4- Bu tekniklerin araştırılması, öğretilmesi ve tanıtılması için çalışmalar yapılması üzerinde birleşilmiştir. Kültür diplomasisinin tarihini, yöntemlerini, teorisini ve uygulamasını çalışarak, yerel, bölgesel ve uluslararası düzeyde görülen kültürlerarası zorluklar karşısında daha hazırlıklı olunabileceği sonucuna varılmıştır. Bu bağlamda 4. Uluslararası Balkan Forumu hem katılımcılar hem de kültür diplomasisinin önemini daha iyi anlamaya acil ihtiyaç duyan küresel toplum için faydalı olacak bir tecrübe olmuştur.

5- Kültür Diplomasisi iki aşamalı bir süreçtir: Bir yandan diplomatik iletişim ağları olguların, fikirlerin ve ülkelerin kültür değerlerinin daha hızlı değişimini ve tanıtımını sağlarken; öte yandan kültürün kendisi, ülkelerin siyasi, stratejik, ekonomik ve diğer düzeylerdeki çıkarlarının gerçekleştirilmesine de imkân vermektedir. Bu açıdan, uzun bir süre boyunca, Balkanlar’da, özellikle azınlık ve çoğunluk arasında hâkim olan çatışmaların yerini, bölge halkları ve kültürleri arasında karşılıklı anlayış ve empatiye bırakmasını sağlayacak etmenlerden biri olan kültür diplomasisinin bölgesel düzeyde geliştirilmesinin önemi büyüktür.

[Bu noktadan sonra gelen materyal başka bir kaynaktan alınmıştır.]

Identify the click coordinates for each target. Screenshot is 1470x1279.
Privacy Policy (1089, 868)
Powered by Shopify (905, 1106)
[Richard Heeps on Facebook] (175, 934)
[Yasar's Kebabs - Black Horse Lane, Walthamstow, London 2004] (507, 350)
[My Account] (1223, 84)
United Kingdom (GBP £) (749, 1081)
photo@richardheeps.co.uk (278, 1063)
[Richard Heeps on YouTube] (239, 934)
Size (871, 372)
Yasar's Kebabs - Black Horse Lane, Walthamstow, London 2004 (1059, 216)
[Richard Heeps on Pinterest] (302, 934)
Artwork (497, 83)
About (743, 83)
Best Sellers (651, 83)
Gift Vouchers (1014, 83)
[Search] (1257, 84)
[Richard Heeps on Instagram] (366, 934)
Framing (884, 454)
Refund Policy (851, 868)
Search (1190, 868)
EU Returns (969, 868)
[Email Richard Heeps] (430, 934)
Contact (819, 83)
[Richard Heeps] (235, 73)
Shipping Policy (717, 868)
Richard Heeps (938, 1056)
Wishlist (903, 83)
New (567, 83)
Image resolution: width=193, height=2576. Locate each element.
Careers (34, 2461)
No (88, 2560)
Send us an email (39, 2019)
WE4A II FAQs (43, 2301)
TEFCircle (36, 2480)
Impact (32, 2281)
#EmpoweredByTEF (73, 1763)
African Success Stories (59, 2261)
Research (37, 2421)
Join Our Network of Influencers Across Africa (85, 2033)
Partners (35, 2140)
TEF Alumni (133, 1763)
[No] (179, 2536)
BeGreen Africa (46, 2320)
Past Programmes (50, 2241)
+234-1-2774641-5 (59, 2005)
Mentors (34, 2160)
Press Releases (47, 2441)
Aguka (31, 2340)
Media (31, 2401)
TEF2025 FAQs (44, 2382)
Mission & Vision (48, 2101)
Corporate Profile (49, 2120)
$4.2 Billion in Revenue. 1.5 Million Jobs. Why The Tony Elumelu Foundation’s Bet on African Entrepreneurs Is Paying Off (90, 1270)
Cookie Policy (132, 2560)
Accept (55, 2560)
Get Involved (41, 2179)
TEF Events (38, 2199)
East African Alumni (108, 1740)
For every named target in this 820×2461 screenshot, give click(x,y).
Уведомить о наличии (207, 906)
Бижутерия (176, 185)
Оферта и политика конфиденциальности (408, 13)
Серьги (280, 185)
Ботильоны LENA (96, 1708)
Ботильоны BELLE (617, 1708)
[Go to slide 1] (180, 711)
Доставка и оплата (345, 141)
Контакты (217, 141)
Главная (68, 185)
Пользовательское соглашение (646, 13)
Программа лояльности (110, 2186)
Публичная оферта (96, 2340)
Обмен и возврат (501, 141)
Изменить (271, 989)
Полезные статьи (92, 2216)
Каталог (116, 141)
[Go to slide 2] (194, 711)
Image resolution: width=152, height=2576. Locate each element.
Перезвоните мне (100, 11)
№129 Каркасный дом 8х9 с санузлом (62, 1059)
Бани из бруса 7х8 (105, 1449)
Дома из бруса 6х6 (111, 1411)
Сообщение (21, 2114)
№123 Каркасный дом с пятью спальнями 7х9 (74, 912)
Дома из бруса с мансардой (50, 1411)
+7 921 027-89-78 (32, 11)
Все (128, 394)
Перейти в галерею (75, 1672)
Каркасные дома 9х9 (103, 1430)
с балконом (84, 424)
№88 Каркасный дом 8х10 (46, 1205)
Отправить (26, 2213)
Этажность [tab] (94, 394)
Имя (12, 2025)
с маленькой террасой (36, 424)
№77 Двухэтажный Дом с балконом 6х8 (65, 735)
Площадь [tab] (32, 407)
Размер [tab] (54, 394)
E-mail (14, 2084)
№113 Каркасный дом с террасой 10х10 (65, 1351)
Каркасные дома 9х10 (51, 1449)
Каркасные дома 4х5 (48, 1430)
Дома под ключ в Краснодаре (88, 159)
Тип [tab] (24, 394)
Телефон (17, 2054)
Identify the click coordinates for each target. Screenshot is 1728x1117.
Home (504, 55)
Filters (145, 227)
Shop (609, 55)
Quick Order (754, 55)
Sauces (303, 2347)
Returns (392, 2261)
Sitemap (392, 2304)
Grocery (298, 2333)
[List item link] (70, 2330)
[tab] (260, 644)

6- Bu bağlamda, Balkan ülkeleri arasında kültür diplomasisi çerçevesinde bölgesel bir işbirliğinin ve ortak hedeflerin geliştirilmesine ihtiyaç duyulmaktadır. Bu noktada, kültürel mirasın ortak değerleri bölgesel işbirliğine giden yolda yapıcı unsurlar olarak öne çıkmaktadır: Kültürel miras farklı kültürler arasındaki köprüdür; geçmiş, günümüz ve gelecek arasındaki bağın kaynağını teşkil eder ve kültürlerarası diyalogun güçlendirilmesi için bir araçtır.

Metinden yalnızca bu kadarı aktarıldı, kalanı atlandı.